The Helping Hands volunteers from The Church of Jesus Christ of Latter-day Saints brought chainsaws, a tractor and the manpower to remove the large trees and debris that had fallen around her home.
“I felt joy when I woke up this morning,” she said. “It’s gonna be joy in my heart for a long time. I know God is good.”
Helping Hands volunteers labored free of charge throughout their five-week clean-up effort, clearing debris and downed trees and performing mold remediation on flood-ravaged homes and churches.
They completed 5,517 work orders totaling over 295,500 hours. Each work order represented one home or house of worship.
One of those Helping Hands volunteers was Laurene Lahr, of Brandon, Mississippi, who wore a ball cap to protect her head that remains shaved for the treatment of a benign tumor.
“I am the luckiest person in the world,” she said after helping haul branches to the curb from a tree that had fallen on Derricka Andrew’s home in Hammond.
Ms. Rouchell Dangerfield has lived in Hammond all of her life. She has lived in her current location on Wilbert Dangerfield Drive for over 60 years. Her father, Wilbert Dangerfield, was a Hammond city councilman for 19 years beginning in 1976.
Ms. Dangerfield has seen many storms pass through. However none of the storms affected her as much as Hurricane Ida.
She said she felt despair the first few days after the storm. Help was not available because everyone was suffering as much as she was.
She received the number for Crisis Clean-up from a family member and was pleased when Helping Hands crews came to provide help the first two weekends after the hurricane.
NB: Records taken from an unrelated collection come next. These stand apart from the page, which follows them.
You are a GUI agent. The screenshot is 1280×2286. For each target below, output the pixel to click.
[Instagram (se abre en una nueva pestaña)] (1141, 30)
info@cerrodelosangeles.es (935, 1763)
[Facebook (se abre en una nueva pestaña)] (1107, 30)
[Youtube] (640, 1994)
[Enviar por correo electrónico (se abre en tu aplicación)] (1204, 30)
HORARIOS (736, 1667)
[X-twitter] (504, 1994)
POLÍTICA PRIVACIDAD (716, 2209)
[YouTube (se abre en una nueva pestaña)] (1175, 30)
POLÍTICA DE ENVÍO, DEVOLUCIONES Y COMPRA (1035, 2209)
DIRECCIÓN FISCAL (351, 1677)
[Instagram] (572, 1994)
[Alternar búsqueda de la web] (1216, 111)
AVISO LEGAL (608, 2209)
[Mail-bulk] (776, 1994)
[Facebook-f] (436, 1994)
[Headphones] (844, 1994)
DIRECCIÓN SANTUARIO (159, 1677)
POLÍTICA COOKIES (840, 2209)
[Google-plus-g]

“I could have easily been swallowed up in a sea of need,” she said. “Thanks to Heavenly Father for answering my prayers and sending the help I needed.”
The Helping Hands crews were not only serving the people of Hammond, they were being served as well. The Louisiana Jaycees provided meals to volunteers working out of the Hammond Command Center on multiple occasions. The group, which is a branch of JCI USA, focuses on professional development through community action and often stands ready to respond to disaster relief.
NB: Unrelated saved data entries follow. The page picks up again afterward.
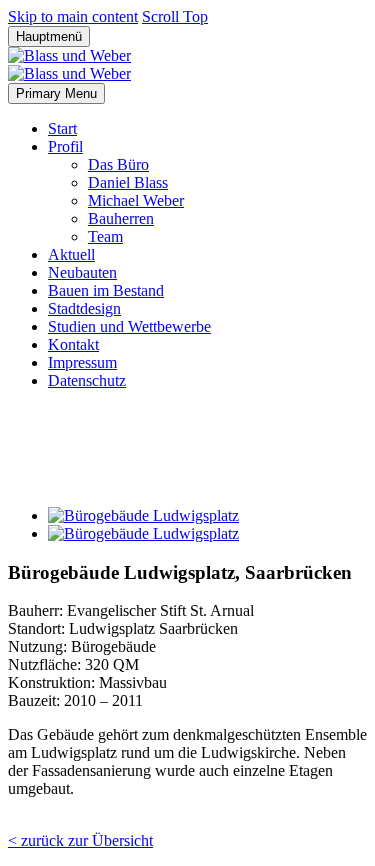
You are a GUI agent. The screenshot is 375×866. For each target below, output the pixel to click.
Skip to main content (73, 16)
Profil (65, 146)
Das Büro (118, 164)
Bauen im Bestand (106, 290)
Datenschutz (87, 380)
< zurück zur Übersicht (80, 840)
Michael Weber (136, 200)
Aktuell (71, 254)
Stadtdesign (84, 308)
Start (62, 128)
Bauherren (121, 218)
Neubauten (82, 272)
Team (105, 236)
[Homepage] (69, 64)
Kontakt (73, 344)
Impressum (82, 362)
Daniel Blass (128, 182)
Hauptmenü (49, 36)
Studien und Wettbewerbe (129, 326)
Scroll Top (175, 16)
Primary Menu (56, 93)
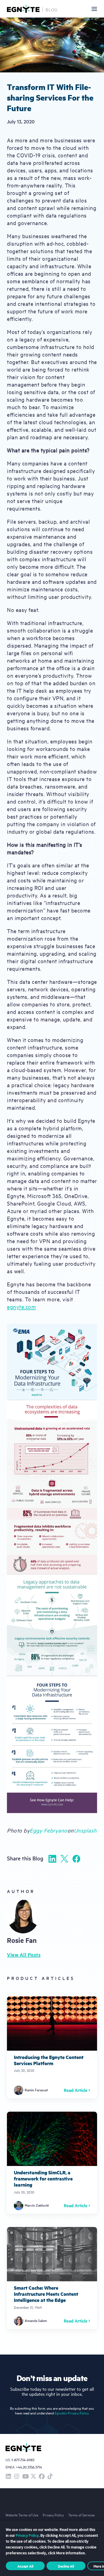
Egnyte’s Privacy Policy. (72, 2413)
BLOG (51, 9)
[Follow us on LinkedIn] (8, 2476)
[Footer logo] (23, 2447)
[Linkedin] (52, 1859)
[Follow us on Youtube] (25, 2476)
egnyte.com (21, 1306)
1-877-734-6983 (22, 2460)
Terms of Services (81, 2514)
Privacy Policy (53, 2514)
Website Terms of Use (22, 2514)
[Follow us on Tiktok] (50, 2476)
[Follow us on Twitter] (33, 2476)
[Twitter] (64, 1858)
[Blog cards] (52, 2047)
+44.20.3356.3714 (29, 2467)
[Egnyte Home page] (23, 9)
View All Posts (23, 1954)
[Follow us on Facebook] (41, 2476)
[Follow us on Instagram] (16, 2476)
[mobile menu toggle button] (94, 9)
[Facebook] (76, 1859)
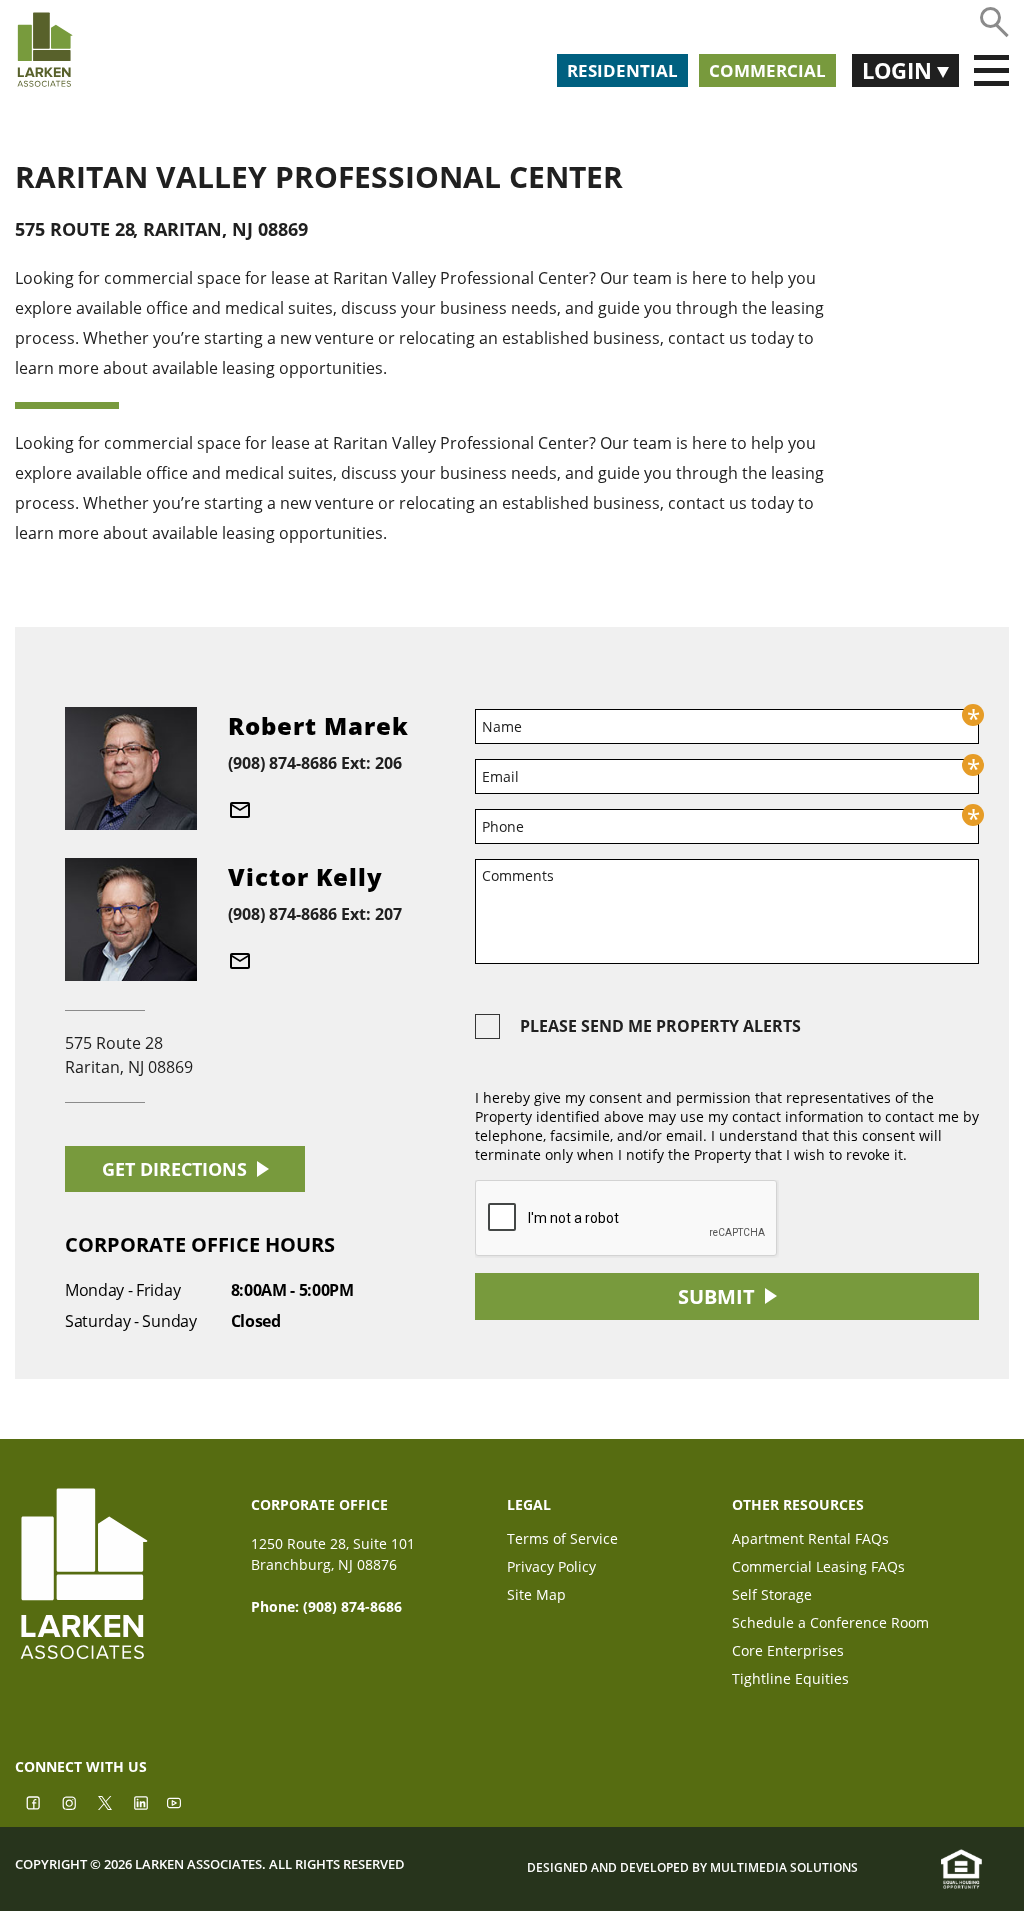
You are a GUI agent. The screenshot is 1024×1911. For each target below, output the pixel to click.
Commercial (767, 70)
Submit (716, 1296)
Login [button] (899, 70)
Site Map (536, 1596)
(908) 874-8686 (352, 1606)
Christian Gray, of Ponchatoula, is president of Louisiana Jaycees. He spent time at the Hammond Command Center in the fifth and final weekend learning more about Helping Hands operations and crisis cleanup software that they utilize in their relief efforts.
In helping to prepare and deliver the meals provided by the Louisiana Jaycees, Courtney Davis said, “We are always looking for ways to help the community…We want people to know we’re here.”
Olivia Martin, 14, was working on a Helping Hands crew with her father and brother when Davis and fellow Jaycee member Sarah Costanza brought lunch.
“It doesn’t matter what it is. It could be helping with moving debris, organizing food, or delivering items to people who need them” the girl said. “All you see when you look around Hammond is a big community of good people doing service.”
Regional Latter-day Saint ecclesiastical leader Elder Quinn S. Millington commented, “Every week that we were here we saw volunteers arriving, giving their time and resources to come and serve. That to me is a witness of a miracle. It is a witness to me of their love of Jesus Christ and their willingness to follow Him.”